The AI SDK’s messages format is slightly different from OpenAI’s native format. Multi-modal messages (images), function calls, and tool results have different shapes. Test each migrated route with the full range of inputs, not just simple text messages.
Patterns I Keep Coming Back To
Structured output for everything that isn’t chat. Classification, extraction, tagging, analysis — always generateObject with a Zod schema. The type safety and guaranteed valid output eliminate an entire class of bugs.
Server actions for non-streaming features. Simple, typed, no API route boilerplate. The useTransition hook gives you loading state for free.
Feature flags on the model, not the feature. Instead of flagging the entire AI feature on/off, flag the model selection. This lets you A/B test different models and quickly downgrade to a cheaper model if costs spike.
Streaming by default for user-facing, structured output for system-level. Users benefit from seeing progressive output. Backend pipelines benefit from guaranteed valid output.
Track everything from day one. Every AI call should log: model, tokens, latency, cost, feature name, user ID. You will need this data. You will need it sooner than you think.
The AI SDK’s genius is that it makes the right patterns easy and the wrong patterns hard. Streaming is a one-liner. Structured output is type-safe by default. Provider switching requires changing one import. Once you’ve built with it, going back to raw API calls feels like writing HTTP requests by hand in the age of fetch.

■ Information shown ■
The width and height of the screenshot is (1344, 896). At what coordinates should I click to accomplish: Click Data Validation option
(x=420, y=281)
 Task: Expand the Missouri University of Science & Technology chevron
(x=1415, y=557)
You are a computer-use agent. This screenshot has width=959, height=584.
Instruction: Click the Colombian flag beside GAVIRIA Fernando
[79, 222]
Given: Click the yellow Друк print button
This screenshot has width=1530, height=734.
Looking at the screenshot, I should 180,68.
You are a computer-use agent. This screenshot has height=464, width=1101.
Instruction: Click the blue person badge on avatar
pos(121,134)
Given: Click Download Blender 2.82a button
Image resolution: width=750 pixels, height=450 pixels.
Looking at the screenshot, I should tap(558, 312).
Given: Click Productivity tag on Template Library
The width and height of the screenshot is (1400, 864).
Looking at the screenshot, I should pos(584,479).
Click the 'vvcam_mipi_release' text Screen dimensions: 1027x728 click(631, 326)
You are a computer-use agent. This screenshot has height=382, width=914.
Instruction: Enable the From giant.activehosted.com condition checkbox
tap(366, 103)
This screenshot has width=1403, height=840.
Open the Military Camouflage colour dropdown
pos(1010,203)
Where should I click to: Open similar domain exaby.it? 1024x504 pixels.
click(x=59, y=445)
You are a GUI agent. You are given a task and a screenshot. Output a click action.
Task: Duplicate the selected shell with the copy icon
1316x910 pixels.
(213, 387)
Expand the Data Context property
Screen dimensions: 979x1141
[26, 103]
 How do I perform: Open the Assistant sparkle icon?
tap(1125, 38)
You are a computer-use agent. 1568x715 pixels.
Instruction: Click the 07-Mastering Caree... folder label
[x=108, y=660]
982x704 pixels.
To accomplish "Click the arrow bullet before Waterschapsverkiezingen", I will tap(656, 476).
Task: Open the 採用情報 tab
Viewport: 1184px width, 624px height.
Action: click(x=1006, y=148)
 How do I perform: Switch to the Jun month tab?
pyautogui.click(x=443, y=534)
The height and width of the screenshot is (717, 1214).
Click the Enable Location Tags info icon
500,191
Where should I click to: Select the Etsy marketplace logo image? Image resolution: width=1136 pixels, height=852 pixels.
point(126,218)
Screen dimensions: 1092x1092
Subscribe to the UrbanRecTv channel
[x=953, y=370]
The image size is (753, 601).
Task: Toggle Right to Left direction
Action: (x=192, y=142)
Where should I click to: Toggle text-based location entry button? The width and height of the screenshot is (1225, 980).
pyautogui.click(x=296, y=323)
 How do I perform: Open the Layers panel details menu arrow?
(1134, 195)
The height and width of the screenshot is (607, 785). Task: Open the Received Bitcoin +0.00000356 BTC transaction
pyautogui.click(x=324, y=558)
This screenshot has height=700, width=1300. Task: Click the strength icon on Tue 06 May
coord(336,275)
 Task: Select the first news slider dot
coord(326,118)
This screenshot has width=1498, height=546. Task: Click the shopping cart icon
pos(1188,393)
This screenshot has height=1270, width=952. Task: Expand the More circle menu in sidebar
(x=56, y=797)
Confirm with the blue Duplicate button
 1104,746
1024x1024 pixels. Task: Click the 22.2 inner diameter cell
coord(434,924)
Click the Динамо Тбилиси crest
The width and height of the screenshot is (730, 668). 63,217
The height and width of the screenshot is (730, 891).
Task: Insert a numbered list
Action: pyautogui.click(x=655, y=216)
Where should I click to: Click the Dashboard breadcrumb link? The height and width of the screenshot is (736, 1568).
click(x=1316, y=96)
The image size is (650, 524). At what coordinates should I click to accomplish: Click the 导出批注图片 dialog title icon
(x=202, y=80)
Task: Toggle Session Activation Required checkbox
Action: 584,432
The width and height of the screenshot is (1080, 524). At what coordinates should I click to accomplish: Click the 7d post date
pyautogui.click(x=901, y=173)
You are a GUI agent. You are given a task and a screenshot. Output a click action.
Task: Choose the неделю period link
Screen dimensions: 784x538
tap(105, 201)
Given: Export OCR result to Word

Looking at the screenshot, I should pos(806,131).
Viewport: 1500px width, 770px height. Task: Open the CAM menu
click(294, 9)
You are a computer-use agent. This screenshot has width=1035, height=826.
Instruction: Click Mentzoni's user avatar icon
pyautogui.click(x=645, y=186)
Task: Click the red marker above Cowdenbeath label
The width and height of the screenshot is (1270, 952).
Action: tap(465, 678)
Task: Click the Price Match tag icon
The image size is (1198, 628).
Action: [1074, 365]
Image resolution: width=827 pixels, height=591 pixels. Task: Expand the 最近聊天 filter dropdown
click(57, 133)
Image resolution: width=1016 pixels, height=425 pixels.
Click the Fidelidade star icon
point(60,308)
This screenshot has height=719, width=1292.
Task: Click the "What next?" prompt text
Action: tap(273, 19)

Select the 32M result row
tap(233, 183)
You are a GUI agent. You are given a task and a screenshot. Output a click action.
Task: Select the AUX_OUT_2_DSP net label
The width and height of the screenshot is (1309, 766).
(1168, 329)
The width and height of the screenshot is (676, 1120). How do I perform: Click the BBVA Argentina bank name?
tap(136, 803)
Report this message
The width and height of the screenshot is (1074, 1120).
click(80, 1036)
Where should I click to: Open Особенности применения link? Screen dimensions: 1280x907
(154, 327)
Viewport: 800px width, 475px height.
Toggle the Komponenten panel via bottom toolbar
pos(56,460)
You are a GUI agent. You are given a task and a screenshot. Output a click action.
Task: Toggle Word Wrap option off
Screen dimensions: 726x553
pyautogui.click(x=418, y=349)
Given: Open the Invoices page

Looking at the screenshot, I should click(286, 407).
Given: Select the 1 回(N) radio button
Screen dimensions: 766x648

■ To do ■
A - Reproduce a passage from the AI SDK text word for word, beginning at the words "Patterns I Keep" and stopping after "if costs spike.".
B - According to the AI SDK text, which details should every AI call log?
The rows play no part in this exercise.

■ Solution set ■
A -
Patterns I Keep Coming Back To
Structured output for everything that isn’t chat. Classification, extraction, tagging, analysis — always generateObject with a Zod schema. The type safety and guaranteed valid output eliminate an entire class of bugs.
Server actions for non-streaming features. Simple, typed, no API route boilerplate. The useTransition hook gives you loading state for free.
Feature flags on the model, not the feature. Instead of flagging the entire AI feature on/off, flag the model selection. This lets you A/B test different models and quickly downgrade to a cheaper model if costs spike.

B - Model, tokens, latency, cost, feature name, and user ID.